# [Saved entries]
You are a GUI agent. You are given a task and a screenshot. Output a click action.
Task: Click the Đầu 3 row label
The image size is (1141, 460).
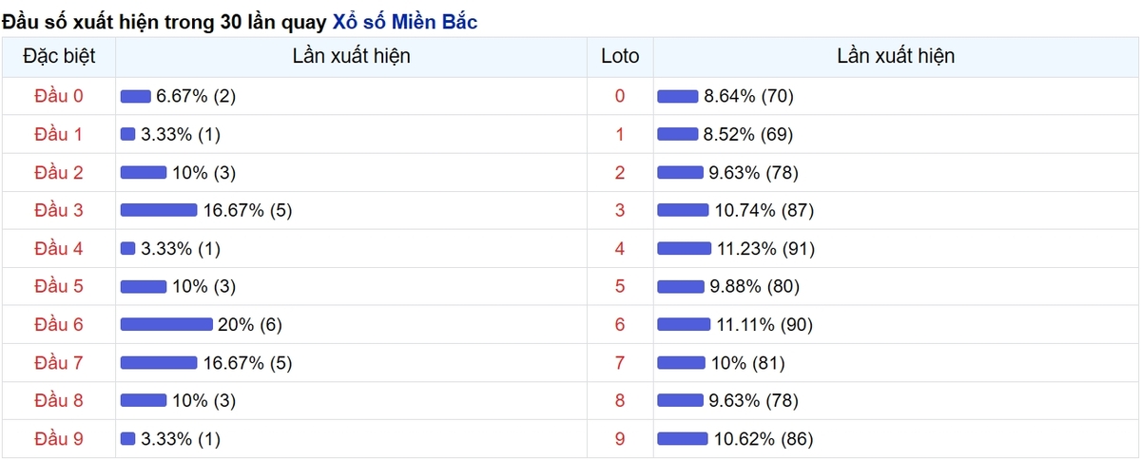tap(59, 210)
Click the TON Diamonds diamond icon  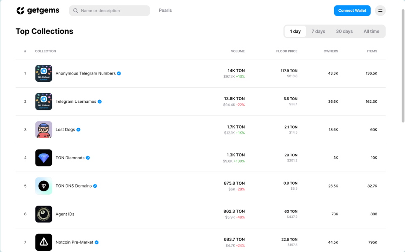click(43, 158)
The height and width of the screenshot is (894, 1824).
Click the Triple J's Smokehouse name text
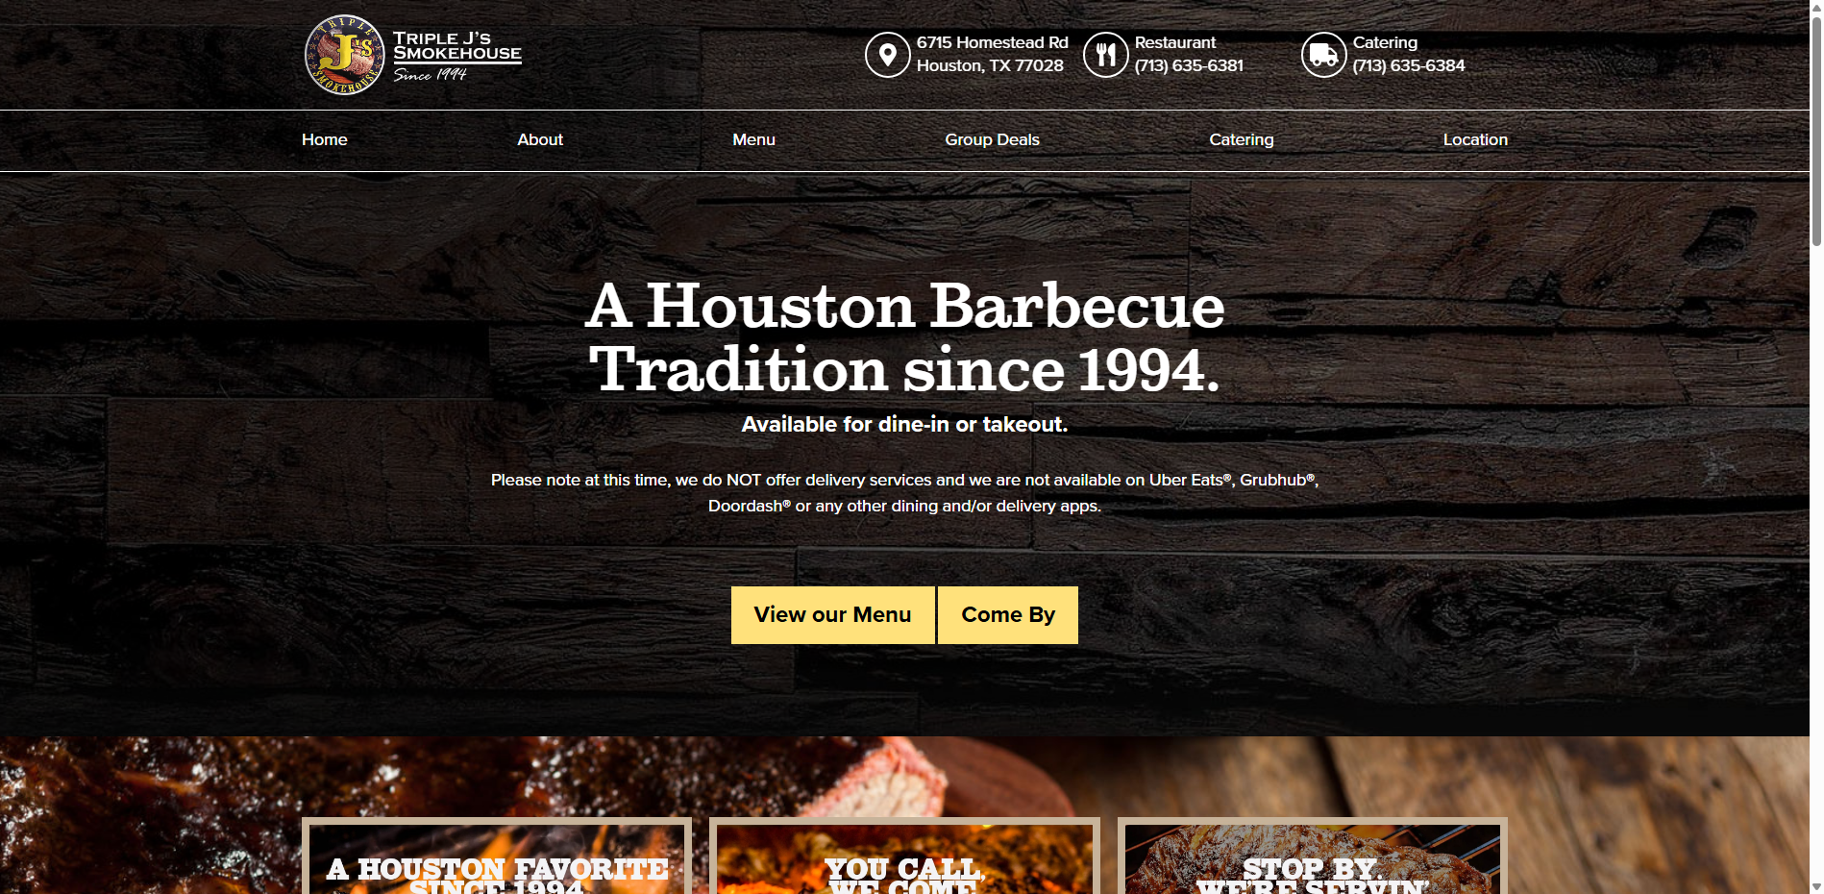point(457,47)
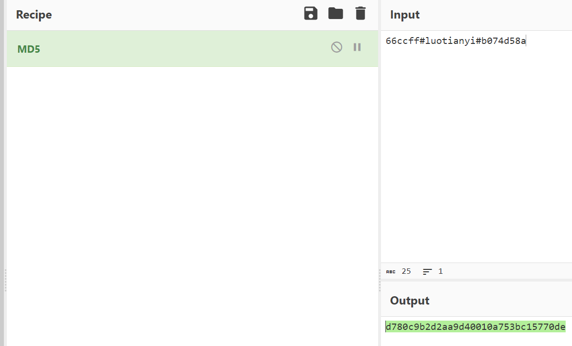Screen dimensions: 572x346
Task: Click the Input panel heading
Action: 404,15
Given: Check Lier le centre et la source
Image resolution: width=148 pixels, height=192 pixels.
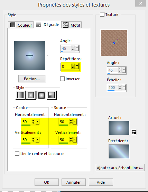Looking at the screenshot, I should click(x=17, y=154).
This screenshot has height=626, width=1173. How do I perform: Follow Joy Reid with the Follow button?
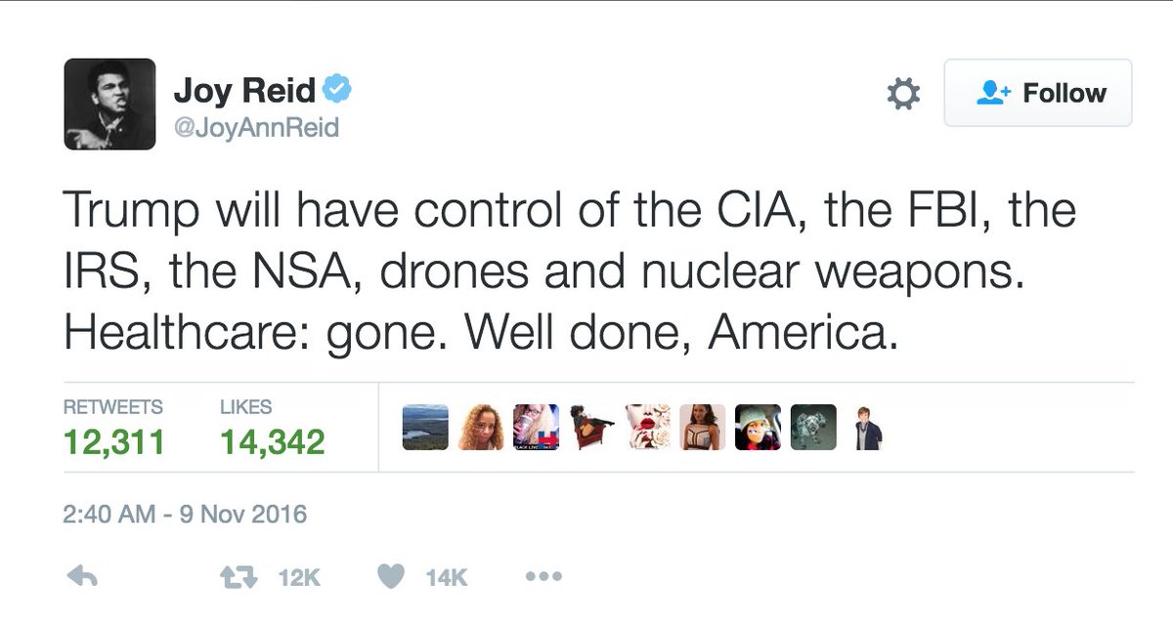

# [TRY IT]
Return verbatim every line from the one holding "Given: Check Lier le centre et la source" to the end of the records above. Do not copy the pictures.

# [OUTPUT FOR THIS EXERCISE]
Given: Check Lier le centre et la source
Image resolution: width=148 pixels, height=192 pixels.
Looking at the screenshot, I should click(x=17, y=154).
This screenshot has height=626, width=1173. How do I perform: Follow Joy Reid with the Follow button?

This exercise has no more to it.